Data extract Block Start

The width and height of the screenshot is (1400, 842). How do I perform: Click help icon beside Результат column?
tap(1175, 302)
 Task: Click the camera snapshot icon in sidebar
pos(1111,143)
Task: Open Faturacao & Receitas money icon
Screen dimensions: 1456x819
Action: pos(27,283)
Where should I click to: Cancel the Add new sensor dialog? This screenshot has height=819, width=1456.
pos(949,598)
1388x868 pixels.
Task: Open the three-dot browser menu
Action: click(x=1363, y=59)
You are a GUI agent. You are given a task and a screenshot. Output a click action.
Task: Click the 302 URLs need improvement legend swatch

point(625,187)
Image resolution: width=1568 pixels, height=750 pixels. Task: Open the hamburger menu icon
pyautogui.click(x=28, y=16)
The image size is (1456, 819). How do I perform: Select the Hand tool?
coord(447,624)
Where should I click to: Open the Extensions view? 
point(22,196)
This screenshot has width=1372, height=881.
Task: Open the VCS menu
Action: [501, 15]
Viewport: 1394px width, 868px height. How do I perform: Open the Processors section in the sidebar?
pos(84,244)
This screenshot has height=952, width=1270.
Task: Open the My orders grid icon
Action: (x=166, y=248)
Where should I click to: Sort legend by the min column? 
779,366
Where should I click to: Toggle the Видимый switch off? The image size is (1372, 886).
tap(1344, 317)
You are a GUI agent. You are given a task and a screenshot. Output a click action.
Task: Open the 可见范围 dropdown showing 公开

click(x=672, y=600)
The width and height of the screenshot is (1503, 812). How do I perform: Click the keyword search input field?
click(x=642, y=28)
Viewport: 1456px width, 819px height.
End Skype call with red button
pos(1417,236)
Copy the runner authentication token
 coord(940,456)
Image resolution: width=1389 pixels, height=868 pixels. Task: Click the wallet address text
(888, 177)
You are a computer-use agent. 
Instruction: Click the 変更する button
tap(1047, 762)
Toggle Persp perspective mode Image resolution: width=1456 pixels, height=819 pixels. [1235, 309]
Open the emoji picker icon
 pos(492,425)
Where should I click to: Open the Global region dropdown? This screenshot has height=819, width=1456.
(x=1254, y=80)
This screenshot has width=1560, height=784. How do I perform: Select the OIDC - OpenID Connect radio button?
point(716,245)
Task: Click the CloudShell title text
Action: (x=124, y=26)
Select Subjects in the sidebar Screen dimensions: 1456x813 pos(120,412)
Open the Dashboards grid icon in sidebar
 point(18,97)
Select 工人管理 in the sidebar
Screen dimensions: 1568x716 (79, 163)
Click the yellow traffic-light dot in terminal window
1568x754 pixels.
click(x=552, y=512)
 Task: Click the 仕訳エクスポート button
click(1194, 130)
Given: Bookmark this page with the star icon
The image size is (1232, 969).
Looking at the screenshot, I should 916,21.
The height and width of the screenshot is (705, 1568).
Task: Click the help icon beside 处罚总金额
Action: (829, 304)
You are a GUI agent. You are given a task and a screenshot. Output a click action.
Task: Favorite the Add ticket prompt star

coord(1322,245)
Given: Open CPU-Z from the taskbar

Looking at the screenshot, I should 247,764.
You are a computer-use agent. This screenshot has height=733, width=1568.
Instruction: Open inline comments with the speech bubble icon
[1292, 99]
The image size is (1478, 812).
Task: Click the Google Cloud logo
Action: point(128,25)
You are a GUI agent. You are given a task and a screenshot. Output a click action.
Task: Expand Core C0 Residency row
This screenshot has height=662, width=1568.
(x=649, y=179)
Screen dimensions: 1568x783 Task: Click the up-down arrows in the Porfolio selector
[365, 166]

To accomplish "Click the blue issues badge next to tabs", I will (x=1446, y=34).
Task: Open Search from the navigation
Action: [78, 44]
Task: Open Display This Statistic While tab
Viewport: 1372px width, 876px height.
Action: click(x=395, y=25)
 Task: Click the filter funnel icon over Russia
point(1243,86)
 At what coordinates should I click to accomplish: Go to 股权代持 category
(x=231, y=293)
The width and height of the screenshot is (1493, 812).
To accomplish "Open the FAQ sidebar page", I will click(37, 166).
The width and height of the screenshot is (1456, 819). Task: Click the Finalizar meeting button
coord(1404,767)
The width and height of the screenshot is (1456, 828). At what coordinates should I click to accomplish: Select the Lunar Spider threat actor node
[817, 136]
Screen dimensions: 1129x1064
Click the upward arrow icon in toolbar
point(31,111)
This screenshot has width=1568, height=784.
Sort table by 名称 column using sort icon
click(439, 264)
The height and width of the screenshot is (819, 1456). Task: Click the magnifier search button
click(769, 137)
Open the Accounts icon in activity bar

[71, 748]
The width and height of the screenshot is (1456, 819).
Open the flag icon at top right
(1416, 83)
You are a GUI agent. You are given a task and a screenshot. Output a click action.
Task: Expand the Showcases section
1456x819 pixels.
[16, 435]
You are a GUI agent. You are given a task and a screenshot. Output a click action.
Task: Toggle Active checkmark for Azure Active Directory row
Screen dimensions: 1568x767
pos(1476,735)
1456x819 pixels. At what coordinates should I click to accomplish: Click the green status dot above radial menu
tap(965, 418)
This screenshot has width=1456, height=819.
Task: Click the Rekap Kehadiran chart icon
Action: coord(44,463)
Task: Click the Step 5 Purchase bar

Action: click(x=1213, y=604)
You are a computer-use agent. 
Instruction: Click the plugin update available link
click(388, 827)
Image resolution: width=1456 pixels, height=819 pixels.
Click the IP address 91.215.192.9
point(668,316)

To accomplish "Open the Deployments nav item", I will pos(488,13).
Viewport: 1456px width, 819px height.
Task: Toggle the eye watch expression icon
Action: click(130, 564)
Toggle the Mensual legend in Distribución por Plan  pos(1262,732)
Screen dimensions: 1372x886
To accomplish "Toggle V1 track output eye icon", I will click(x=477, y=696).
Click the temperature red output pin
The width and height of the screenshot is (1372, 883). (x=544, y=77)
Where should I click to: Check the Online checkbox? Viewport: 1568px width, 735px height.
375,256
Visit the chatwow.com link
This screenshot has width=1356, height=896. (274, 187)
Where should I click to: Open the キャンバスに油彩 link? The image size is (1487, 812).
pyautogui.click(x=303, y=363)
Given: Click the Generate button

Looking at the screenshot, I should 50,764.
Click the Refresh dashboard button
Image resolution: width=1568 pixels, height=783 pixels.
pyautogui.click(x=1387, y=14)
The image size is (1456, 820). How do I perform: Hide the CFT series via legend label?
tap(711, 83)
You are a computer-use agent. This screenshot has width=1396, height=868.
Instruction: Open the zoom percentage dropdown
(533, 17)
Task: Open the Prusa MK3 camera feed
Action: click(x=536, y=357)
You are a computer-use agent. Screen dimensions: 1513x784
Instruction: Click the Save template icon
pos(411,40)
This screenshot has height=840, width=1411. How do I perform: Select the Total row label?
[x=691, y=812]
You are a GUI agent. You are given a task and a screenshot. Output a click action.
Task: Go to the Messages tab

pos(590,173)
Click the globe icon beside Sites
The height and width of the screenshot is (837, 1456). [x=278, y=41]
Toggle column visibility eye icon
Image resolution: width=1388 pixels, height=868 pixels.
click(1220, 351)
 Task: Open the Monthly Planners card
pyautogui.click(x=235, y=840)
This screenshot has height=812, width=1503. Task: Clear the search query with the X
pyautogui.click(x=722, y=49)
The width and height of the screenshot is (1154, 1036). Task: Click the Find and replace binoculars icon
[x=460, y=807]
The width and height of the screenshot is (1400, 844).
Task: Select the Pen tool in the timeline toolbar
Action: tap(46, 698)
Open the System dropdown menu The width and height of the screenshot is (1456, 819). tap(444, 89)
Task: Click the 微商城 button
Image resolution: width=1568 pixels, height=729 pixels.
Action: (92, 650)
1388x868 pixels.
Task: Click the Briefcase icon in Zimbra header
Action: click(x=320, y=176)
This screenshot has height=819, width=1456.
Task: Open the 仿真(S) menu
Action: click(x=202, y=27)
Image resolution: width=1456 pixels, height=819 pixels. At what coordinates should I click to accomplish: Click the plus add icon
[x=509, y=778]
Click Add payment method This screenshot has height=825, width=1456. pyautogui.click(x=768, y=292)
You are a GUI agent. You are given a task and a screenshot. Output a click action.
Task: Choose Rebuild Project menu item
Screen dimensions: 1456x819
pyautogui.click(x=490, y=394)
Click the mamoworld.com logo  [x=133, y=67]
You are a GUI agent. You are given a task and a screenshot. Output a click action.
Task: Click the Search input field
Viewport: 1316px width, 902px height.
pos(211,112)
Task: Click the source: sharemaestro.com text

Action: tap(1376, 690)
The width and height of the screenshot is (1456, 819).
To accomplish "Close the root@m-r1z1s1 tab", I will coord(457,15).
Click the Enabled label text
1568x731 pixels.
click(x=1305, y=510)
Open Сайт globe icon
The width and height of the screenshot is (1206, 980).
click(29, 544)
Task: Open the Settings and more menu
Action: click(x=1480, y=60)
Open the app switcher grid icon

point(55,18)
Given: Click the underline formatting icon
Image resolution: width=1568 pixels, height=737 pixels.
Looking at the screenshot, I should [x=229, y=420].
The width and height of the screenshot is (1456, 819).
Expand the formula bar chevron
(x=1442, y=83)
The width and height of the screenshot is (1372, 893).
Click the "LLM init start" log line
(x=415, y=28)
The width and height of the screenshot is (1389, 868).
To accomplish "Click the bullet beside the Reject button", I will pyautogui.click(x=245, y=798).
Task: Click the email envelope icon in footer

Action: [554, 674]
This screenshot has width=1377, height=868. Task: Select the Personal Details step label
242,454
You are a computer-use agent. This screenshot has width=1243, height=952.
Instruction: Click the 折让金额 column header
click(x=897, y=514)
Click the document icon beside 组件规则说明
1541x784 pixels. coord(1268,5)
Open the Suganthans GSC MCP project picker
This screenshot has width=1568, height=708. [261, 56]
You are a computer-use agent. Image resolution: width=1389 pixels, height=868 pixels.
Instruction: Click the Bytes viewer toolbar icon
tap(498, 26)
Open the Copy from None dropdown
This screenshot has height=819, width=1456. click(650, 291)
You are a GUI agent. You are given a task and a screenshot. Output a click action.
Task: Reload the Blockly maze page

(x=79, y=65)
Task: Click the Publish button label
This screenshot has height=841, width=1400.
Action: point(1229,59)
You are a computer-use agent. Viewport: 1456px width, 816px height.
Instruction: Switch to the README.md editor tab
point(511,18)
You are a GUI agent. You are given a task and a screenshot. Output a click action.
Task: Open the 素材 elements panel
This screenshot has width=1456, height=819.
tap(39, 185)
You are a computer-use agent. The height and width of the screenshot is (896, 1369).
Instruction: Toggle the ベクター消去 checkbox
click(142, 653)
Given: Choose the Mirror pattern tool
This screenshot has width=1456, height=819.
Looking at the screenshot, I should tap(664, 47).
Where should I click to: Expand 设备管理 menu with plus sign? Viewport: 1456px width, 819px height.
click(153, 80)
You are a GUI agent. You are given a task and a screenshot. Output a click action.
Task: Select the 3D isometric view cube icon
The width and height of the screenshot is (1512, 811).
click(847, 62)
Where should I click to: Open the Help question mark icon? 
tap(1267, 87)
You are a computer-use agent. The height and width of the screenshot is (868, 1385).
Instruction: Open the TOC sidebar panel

Data extract Block End

What to work on:
A bare number is the expected answer: the tally of lines in the records above holding "Choose".

Task response:
2